Counsel for the administratrix of the deceased take the position that while the statute has made conviction of a felony conclusive against a beneficiary who kills the insured, the statute has not dealt or purported to deal with conviction of less than a felony.
In seeking the meaning of a statute it is the duty of the court to look to the purpose of the enactment as well as to the language employed. State v. Rr. Co., 61 W. Va. 367, *Page 518 56 S.E. 518. The Revisers of the Code made the following note to the above section: "This section is new. It is framed to meet a case like Johnston v. Metropolitan Life Ins. Co.,85 W. Va. 70, 100 S.E. 865." The Johnston case held (a) that a beneficiary in a life insurance policy who murdered the insured was not entitled to the proceeds of the policy; and (b) that when such beneficiary was also the sole distributee of the deceased, his personal representative could not recover the proceeds (for the murderer should not get indirectly, as distributee, what he could not get directly, as beneficiary). It is true that the opinion in the Johnston case refers to one who "murders the insured" and bars him from the proceeds of the policy because of "his felonious act." But that case was dealing with a murderer. The opinion naturally used terms strictly applicable to the facts in that case. There was no occasion in that case, or for the legislature in preparing to meet a similar case, to change the test of the common law rule barring the beneficiary — unlawful intentional causation ofdeath of the insured whether felonious or not. Cooley, Briefs on Insurance (2d Ed.), page 5227. The Johnston opinion displays no intention to limit the test to murder in a technical sense. The basis of the opinion is the fundamental principle of justice that one shall not profit by his ownwrong. The opinion says: "It is against the policy of our law to reward one for the commission of crime." That policy no more rewards an intentional misdemeanant than a felon. The one differs at law from the other simply in degree. Both set the law at naught. "The law does not force its ministers of justice to abet a criminal design to set the law at naught." Cardoza, Judge, in People v. Schmidt, 216 N.Y. 324, 341, 110 N.E. 945.

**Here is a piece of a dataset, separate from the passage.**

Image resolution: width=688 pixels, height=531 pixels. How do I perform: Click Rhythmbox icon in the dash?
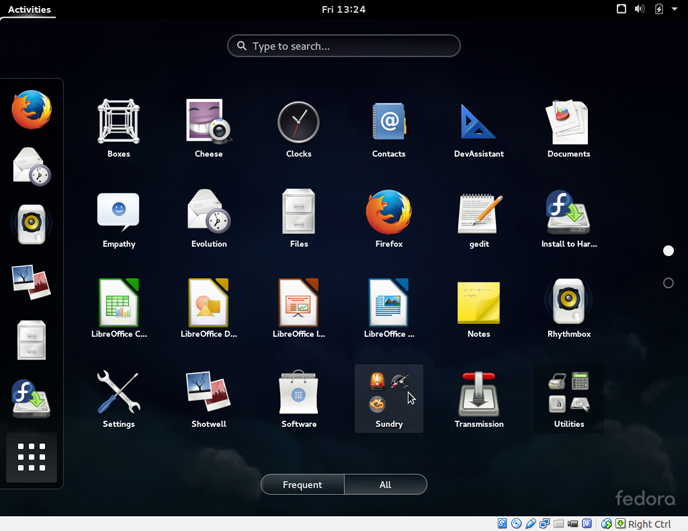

The effect of the Johnston decision was to leave the proceeds of the policy with the insurance company. The statute, in so far as it inhibits the murderer from securing the proceeds is merely declarative of the Johnston decision, and does not meet a situation like the one presented there. The situation is met only by the disposition which the statute makes of the insurance from which *Page 519 the slayer is thus barred. It is therefore obvious that the major purpose of the Revisers was to arrange that disposition.
In Interstate Stores v. Williamson, 91 W. Va. 156, 160,112 S.E. 301, this Court has recognized the general rule that "the judgment in a criminal case is not proper evidence in a civil suit to prove the facts on which it is based." See annotation 31 A.L.R. 262. To meet that rule in case of a felonious conviction and make the conviction final was evidently the minor purpose of the Revisers when they included in the statute its inhibitory portion. For all which we must hold that the statute was designed to raise the felony conviction as but another bar to recovery in a civil action, and that the statute gives no implication that a lesser verdict would furnish basis for such a recovery.

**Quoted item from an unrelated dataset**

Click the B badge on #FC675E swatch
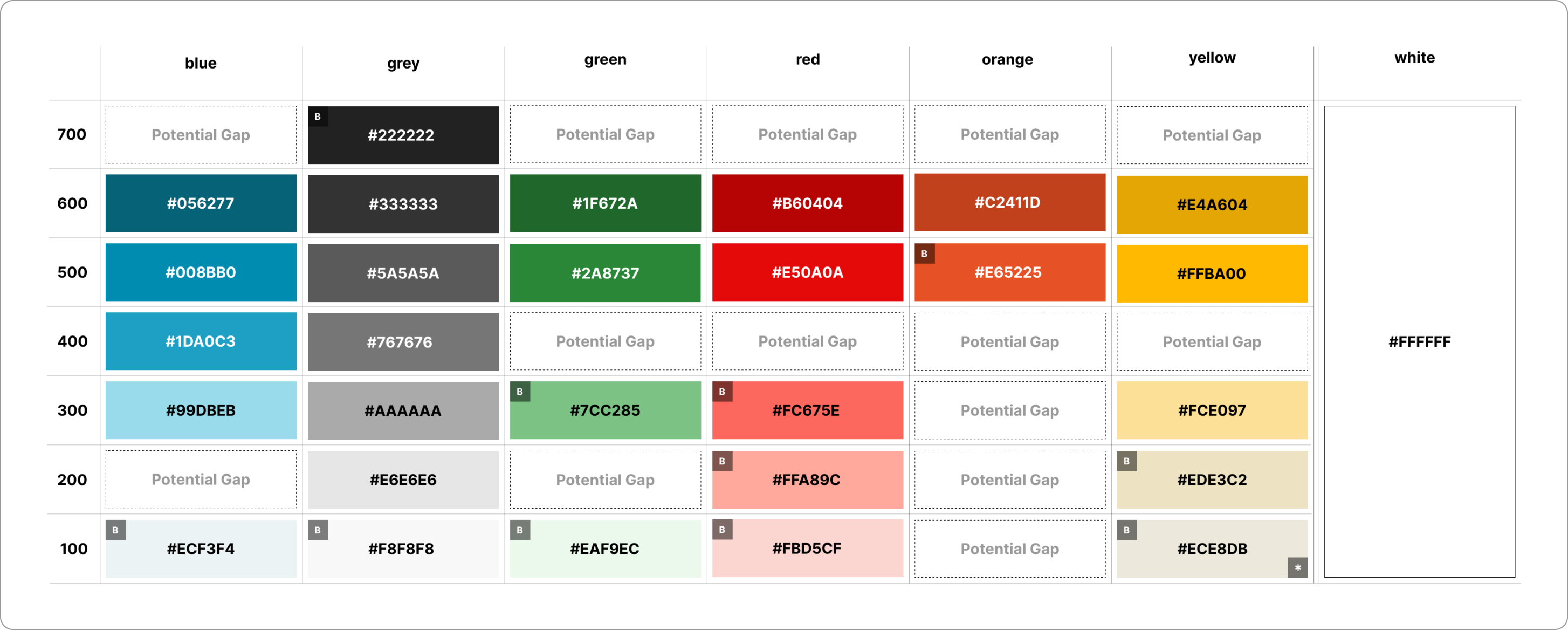Screen dimensions: 1568x630 coord(722,392)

The finding of involuntary manslaughter by the criminal court does not entitle or tend to entitle Mrs. Hill to the proceeds of the policy. Wherefore the motion to strike should have been sustained so that the simple issue herein would not become complicated by that finding.
The ruling of the circuit court on the demurrer is affirmed, but on the motion to strike is reversed.
Affirmed in part; reversed in part; remanded.